Travail demandé.
1 – Les affirmations suivantes sont-elles conformes au texte cité ? Répondez à chacune par oui ou par non, en citant les mots décisifs. (a) L'amendement de précision provient d'une suggestion du ministère de la défense. (b) Le texte affirme que l'avis de M. Gattolin n'est pas partagé. (c) Le rapporteur général approuve l'article 35 quater dans la version transmise par l'Assemblée nationale.
2 – D'après le texte cité, de quels droits l'article 35 quater exonère-t-il les victimes du terrorisme ?

Texte cité.
###

Pour ne rien vous cacher, cet amendement de précision résulte d’une suggestion du ministère de la défense : parler d’« opérations de sécurité intérieure », c’est bien faire référence à des opérations liées à des actes de guerre.
Évidemment, je ne nie pas la problématique qui peut se poser pour des exemples tels que ceux que vous venez d’évoquer, monsieur le rapporteur général, mais je partage l’avis de M. Gattolin. Nous risquons d’être confrontés à une difficulté d’application qui, de toute façon, serait livrée à une doctrine ou à une instruction, et je ne suis pas sûr que vous en soyez d’accord.
Par souci de clarté, nous souhaitons donc, au travers de cet amendement, préciser les choses.
M. le président. La parole est à M. le rapporteur général.
M. Albéric de Montgolfier, rapporteur général de la commission des finances. Je suis favorable à l’article 35 quater, qui exonère de droits de mutation les victimes du terrorisme, dans sa version actuelle, telle qu’elle nous a été transmise par l’Assemblée nationale.

###

Données fournies.
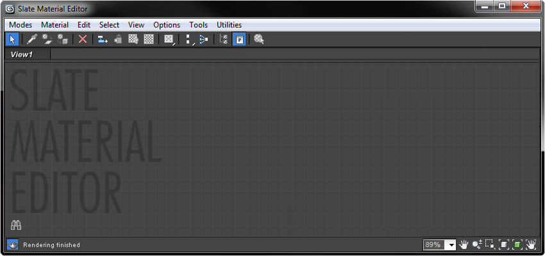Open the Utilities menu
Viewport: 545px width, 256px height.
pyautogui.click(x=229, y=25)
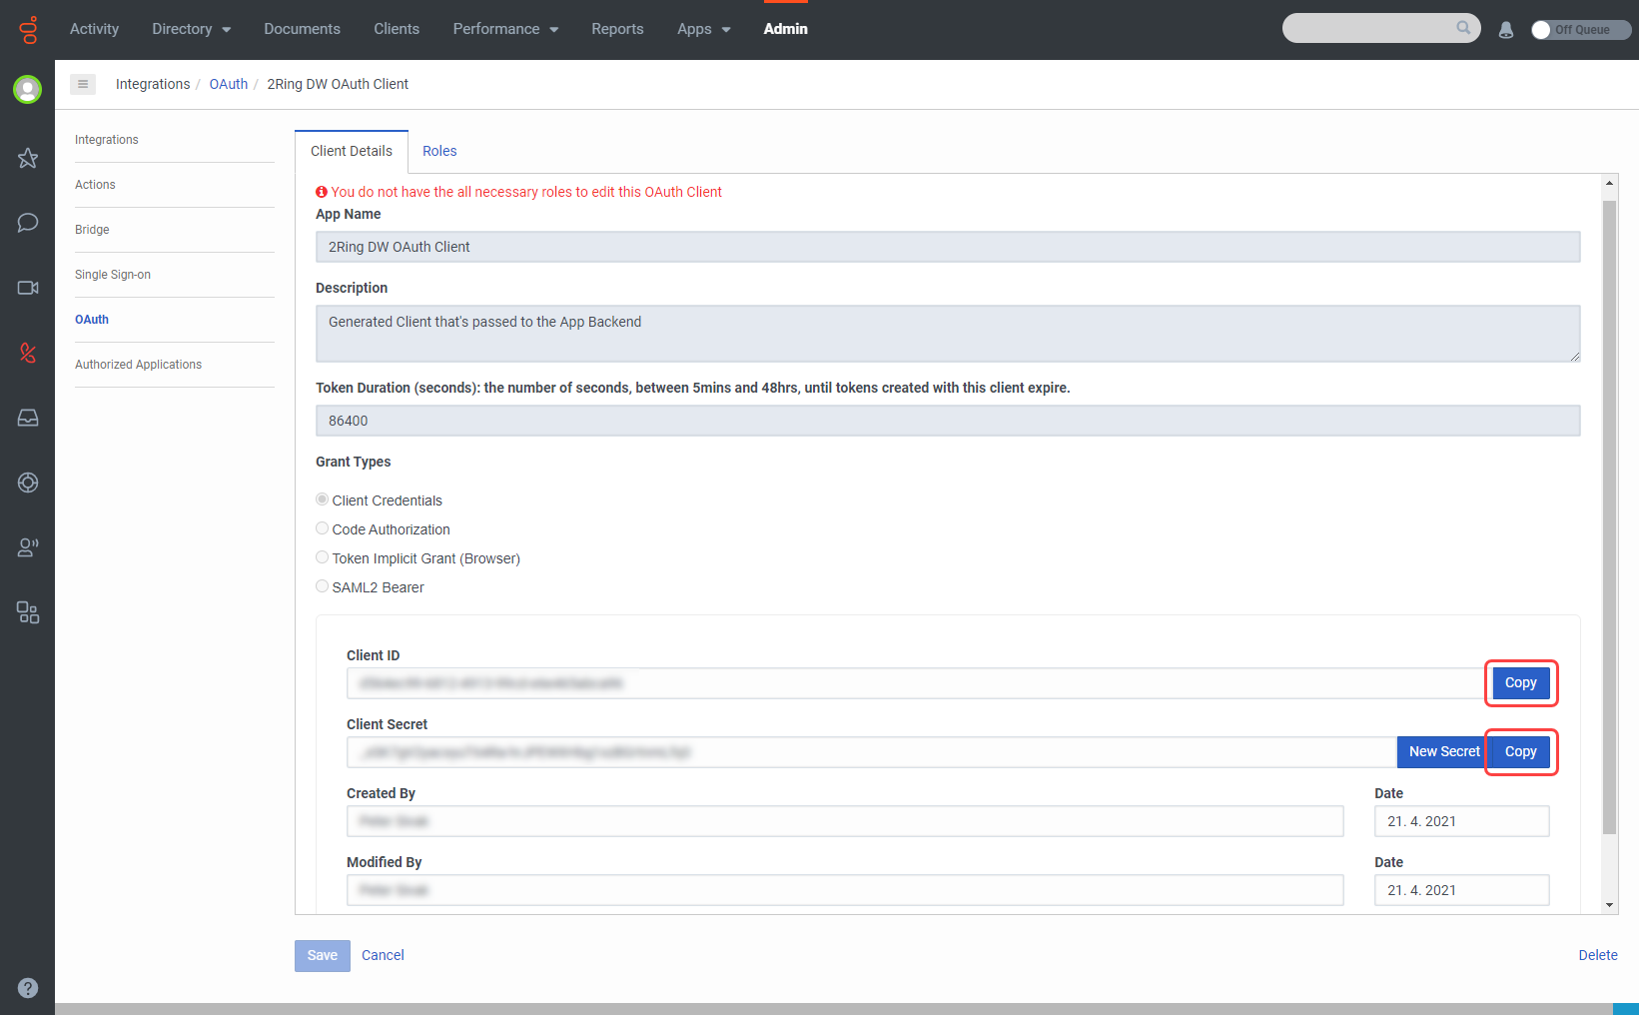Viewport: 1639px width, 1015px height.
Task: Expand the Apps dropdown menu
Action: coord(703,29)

###

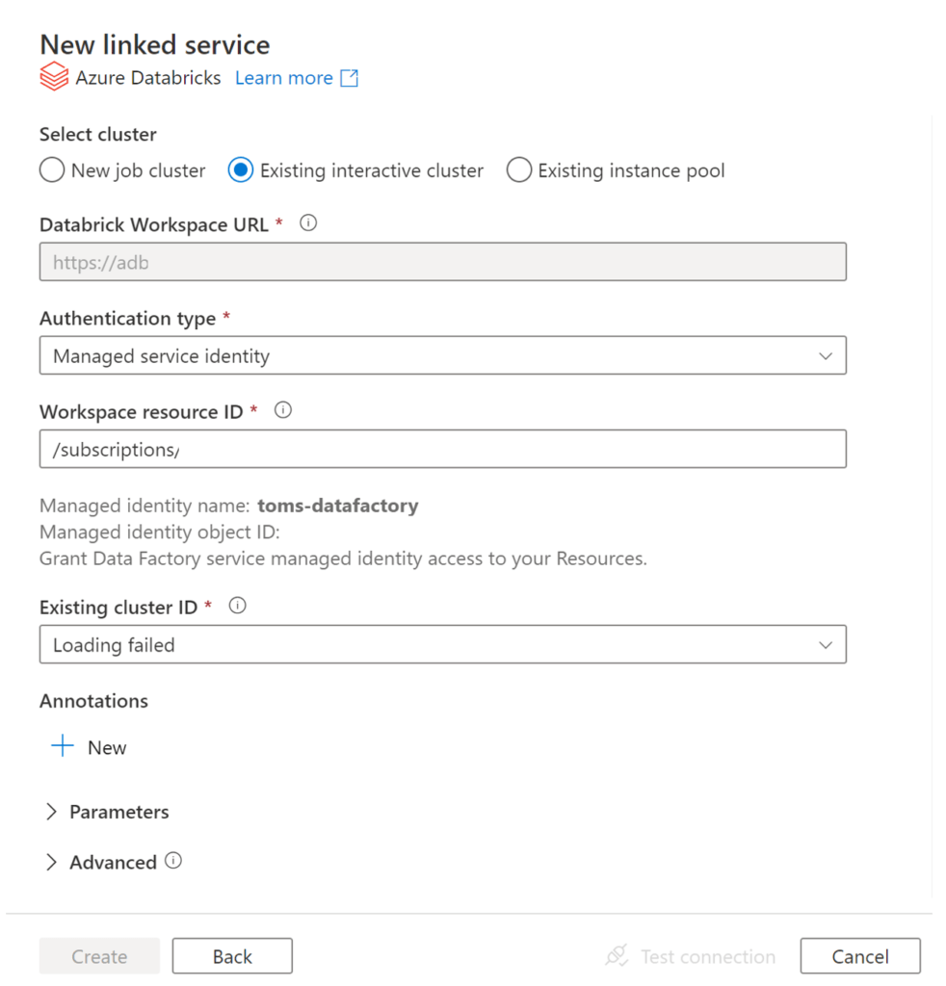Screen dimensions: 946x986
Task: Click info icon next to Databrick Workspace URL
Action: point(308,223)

###

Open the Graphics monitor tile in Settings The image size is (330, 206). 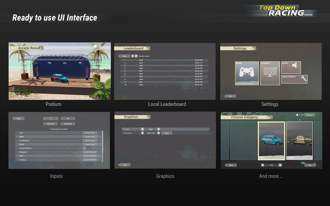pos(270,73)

###

Réponses.
1 –
(a) Oui : « cet amendement de précision résulte d’une suggestion du ministère de la défense ».
(b) Non : « je partage l’avis de M. Gattolin ».
(c) Oui : « Je suis favorable à l’article 35 quater, qui exonère de droits de mutation les victimes du terrorisme, dans sa version actuelle, telle qu’elle nous a été transmise par l’Assemblée nationale ».

2 – Des droits de mutation.